◆ YOUR TASK: Revise the items below by replacing each occurrence of "Viewport" with "Screen size" and leaving all other text unchanged.

◆ DATA IN THIS EXERCISE:

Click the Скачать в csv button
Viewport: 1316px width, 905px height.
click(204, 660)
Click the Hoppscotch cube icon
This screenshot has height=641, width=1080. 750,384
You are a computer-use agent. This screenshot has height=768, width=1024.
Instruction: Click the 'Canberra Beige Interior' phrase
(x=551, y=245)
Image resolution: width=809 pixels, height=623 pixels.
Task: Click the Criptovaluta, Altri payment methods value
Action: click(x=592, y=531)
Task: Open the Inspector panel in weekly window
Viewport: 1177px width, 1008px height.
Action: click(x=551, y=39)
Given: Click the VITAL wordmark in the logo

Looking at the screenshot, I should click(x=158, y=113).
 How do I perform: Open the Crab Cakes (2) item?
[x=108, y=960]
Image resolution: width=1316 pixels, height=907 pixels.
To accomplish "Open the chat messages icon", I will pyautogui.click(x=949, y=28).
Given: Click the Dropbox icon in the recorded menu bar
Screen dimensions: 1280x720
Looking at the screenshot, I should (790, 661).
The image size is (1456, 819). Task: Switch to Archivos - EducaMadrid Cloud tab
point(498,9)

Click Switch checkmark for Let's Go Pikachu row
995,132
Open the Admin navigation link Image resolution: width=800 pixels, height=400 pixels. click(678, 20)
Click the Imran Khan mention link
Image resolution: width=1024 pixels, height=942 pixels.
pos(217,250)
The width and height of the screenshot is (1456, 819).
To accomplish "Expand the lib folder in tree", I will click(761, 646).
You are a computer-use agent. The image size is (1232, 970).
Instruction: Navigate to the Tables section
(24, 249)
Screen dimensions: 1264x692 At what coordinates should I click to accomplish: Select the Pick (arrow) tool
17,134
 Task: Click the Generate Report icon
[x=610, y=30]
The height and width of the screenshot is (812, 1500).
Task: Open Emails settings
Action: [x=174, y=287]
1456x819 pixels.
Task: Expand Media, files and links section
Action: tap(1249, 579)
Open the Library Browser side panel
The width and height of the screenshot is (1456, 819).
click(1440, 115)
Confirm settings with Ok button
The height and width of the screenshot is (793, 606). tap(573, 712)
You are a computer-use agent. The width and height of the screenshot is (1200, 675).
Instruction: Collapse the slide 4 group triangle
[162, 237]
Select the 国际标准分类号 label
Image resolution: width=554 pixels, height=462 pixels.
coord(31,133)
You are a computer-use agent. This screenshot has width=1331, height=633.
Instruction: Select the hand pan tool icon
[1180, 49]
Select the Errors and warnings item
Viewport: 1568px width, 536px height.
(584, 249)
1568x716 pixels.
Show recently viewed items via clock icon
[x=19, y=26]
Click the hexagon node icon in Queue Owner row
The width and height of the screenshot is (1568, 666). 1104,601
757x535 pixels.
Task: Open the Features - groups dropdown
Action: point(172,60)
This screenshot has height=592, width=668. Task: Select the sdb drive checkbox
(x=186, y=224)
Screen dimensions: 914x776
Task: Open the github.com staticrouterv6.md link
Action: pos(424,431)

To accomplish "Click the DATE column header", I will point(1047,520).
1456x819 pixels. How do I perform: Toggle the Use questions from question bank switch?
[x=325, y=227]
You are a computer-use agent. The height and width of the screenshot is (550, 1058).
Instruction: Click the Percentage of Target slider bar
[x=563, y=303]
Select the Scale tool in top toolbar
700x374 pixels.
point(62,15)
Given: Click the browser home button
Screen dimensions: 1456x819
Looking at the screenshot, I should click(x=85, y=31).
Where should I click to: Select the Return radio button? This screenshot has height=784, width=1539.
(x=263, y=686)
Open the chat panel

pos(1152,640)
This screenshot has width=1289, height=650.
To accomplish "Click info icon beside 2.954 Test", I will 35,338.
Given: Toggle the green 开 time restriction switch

◆ RESPONSE TO THE EXERCISE:
Click the Скачать в csv button
Screen size: 1316px width, 905px height.
click(204, 660)
Click the Hoppscotch cube icon
This screenshot has height=641, width=1080. 750,384
You are a computer-use agent. This screenshot has height=768, width=1024.
Instruction: Click the 'Canberra Beige Interior' phrase
(x=551, y=245)
Image resolution: width=809 pixels, height=623 pixels.
Task: Click the Criptovaluta, Altri payment methods value
Action: click(x=592, y=531)
Task: Open the Inspector panel in weekly window
Screen size: 1177px width, 1008px height.
Action: click(x=551, y=39)
Given: Click the VITAL wordmark in the logo

Looking at the screenshot, I should click(x=158, y=113).
 How do I perform: Open the Crab Cakes (2) item?
[x=108, y=960]
Image resolution: width=1316 pixels, height=907 pixels.
To accomplish "Open the chat messages icon", I will pyautogui.click(x=949, y=28).
Given: Click the Dropbox icon in the recorded menu bar
Screen dimensions: 1280x720
Looking at the screenshot, I should (790, 661).
The image size is (1456, 819). Task: Switch to Archivos - EducaMadrid Cloud tab
point(498,9)

Click Switch checkmark for Let's Go Pikachu row
995,132
Open the Admin navigation link Image resolution: width=800 pixels, height=400 pixels. click(678, 20)
Click the Imran Khan mention link
Image resolution: width=1024 pixels, height=942 pixels.
pos(217,250)
The width and height of the screenshot is (1456, 819).
To accomplish "Expand the lib folder in tree", I will click(761, 646).
You are a computer-use agent. The image size is (1232, 970).
Instruction: Navigate to the Tables section
(24, 249)
Screen dimensions: 1264x692 At what coordinates should I click to accomplish: Select the Pick (arrow) tool
17,134
 Task: Click the Generate Report icon
[x=610, y=30]
The height and width of the screenshot is (812, 1500).
Task: Open Emails settings
Action: [x=174, y=287]
1456x819 pixels.
Task: Expand Media, files and links section
Action: tap(1249, 579)
Open the Library Browser side panel
The width and height of the screenshot is (1456, 819).
click(1440, 115)
Confirm settings with Ok button
The height and width of the screenshot is (793, 606). tap(573, 712)
You are a computer-use agent. The width and height of the screenshot is (1200, 675).
Instruction: Collapse the slide 4 group triangle
[162, 237]
Select the 国际标准分类号 label
Image resolution: width=554 pixels, height=462 pixels.
coord(31,133)
You are a computer-use agent. This screenshot has width=1331, height=633.
Instruction: Select the hand pan tool icon
[1180, 49]
Select the Errors and warnings item
Screen size: 1568px width, 536px height.
(584, 249)
1568x716 pixels.
Show recently viewed items via clock icon
[x=19, y=26]
Click the hexagon node icon in Queue Owner row
The width and height of the screenshot is (1568, 666). 1104,601
757x535 pixels.
Task: Open the Features - groups dropdown
Action: point(172,60)
This screenshot has height=592, width=668. Task: Select the sdb drive checkbox
(x=186, y=224)
Screen dimensions: 914x776
Task: Open the github.com staticrouterv6.md link
Action: pos(424,431)

To accomplish "Click the DATE column header", I will point(1047,520).
1456x819 pixels. How do I perform: Toggle the Use questions from question bank switch?
[x=325, y=227]
You are a computer-use agent. The height and width of the screenshot is (550, 1058).
Instruction: Click the Percentage of Target slider bar
[x=563, y=303]
Select the Scale tool in top toolbar
700x374 pixels.
point(62,15)
Given: Click the browser home button
Screen dimensions: 1456x819
Looking at the screenshot, I should click(x=85, y=31).
Where should I click to: Select the Return radio button? This screenshot has height=784, width=1539.
(x=263, y=686)
Open the chat panel

pos(1152,640)
This screenshot has width=1289, height=650.
To accomplish "Click info icon beside 2.954 Test", I will 35,338.
Given: Toggle the green 开 time restriction switch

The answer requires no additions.